WHAT IS EXPECTED
Your output must reproduce all the records below precisely and contain no pictures.

-*-

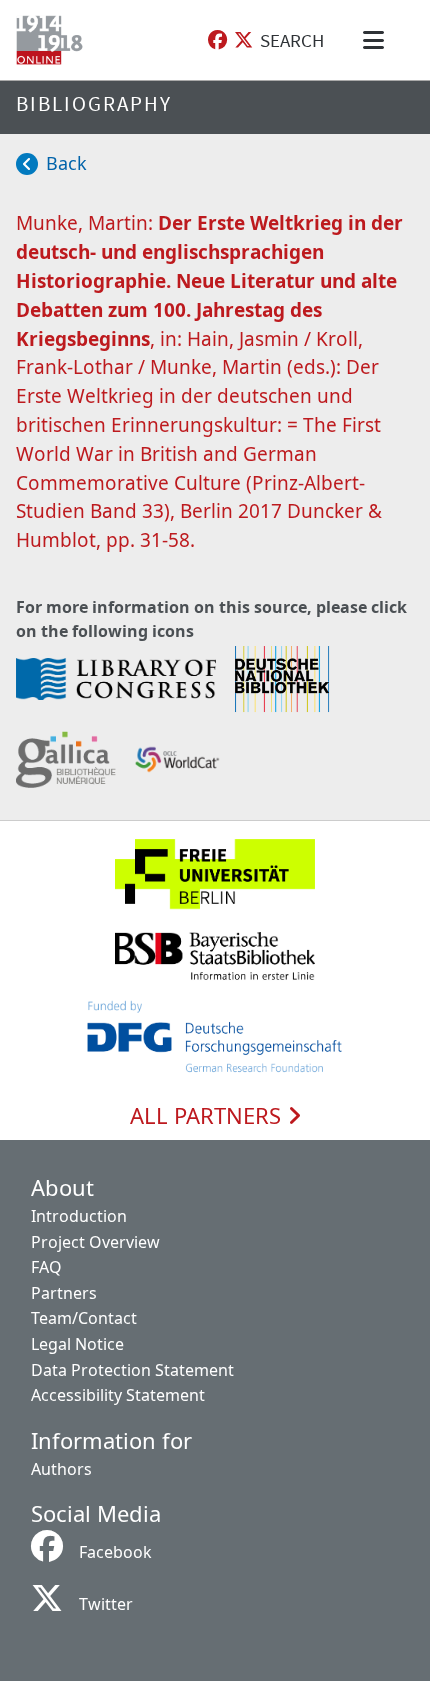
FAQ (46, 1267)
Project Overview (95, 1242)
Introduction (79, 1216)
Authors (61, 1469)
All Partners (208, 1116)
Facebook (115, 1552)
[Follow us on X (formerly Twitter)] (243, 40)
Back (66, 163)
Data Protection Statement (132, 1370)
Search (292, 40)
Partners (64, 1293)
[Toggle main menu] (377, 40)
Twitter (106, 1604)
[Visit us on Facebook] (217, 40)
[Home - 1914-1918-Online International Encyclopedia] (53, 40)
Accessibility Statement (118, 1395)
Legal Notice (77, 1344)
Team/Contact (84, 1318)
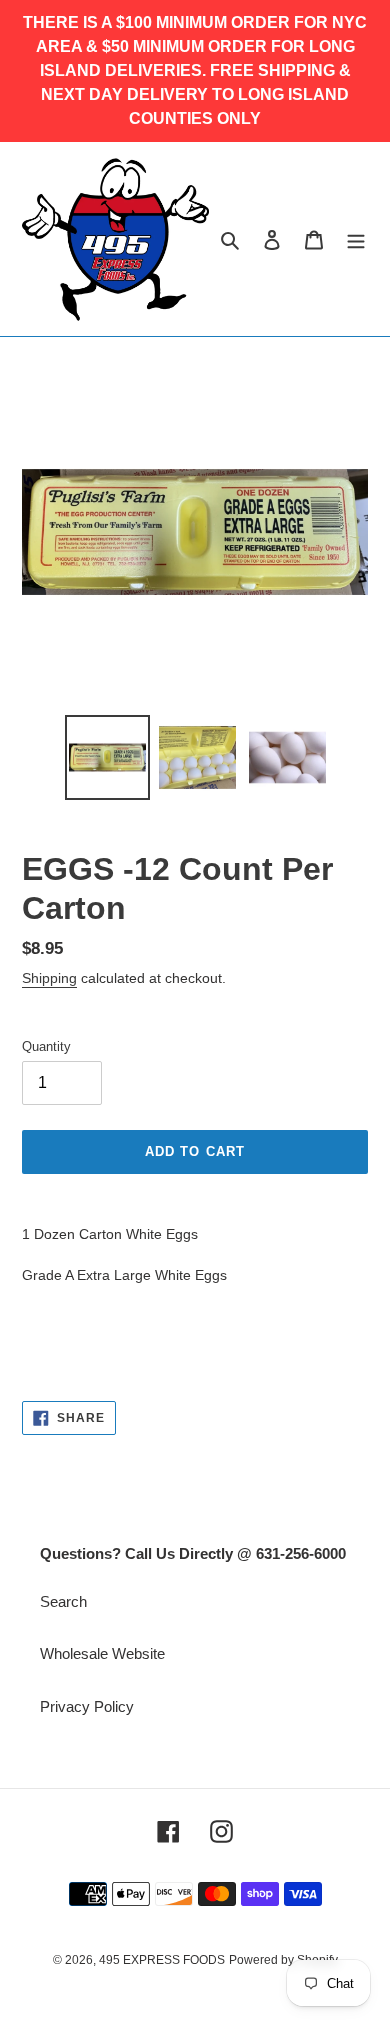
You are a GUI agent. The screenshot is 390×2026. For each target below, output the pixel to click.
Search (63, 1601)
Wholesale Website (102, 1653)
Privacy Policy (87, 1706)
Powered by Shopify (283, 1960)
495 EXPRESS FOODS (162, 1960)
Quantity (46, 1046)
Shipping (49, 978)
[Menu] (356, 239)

-*-

SOLUTION FOR THIS PROBLEM
FAQ (46, 1267)
Project Overview (95, 1242)
Introduction (79, 1216)
Authors (61, 1469)
All Partners (208, 1116)
Facebook (115, 1552)
[Follow us on X (formerly Twitter)] (243, 40)
Back (66, 163)
Data Protection Statement (132, 1370)
Search (292, 40)
Partners (64, 1293)
[Toggle main menu] (377, 40)
Twitter (106, 1604)
[Visit us on Facebook] (217, 40)
[Home - 1914-1918-Online International Encyclopedia] (53, 40)
Accessibility Statement (118, 1395)
Legal Notice (77, 1344)
Team/Contact (84, 1318)
You are a GUI agent. The screenshot is 390×2026. For each target below, output the pixel to click.
Search (63, 1601)
Wholesale Website (102, 1653)
Privacy Policy (87, 1706)
Powered by Shopify (283, 1960)
495 EXPRESS FOODS (162, 1960)
Quantity (46, 1046)
Shipping (49, 978)
[Menu] (356, 239)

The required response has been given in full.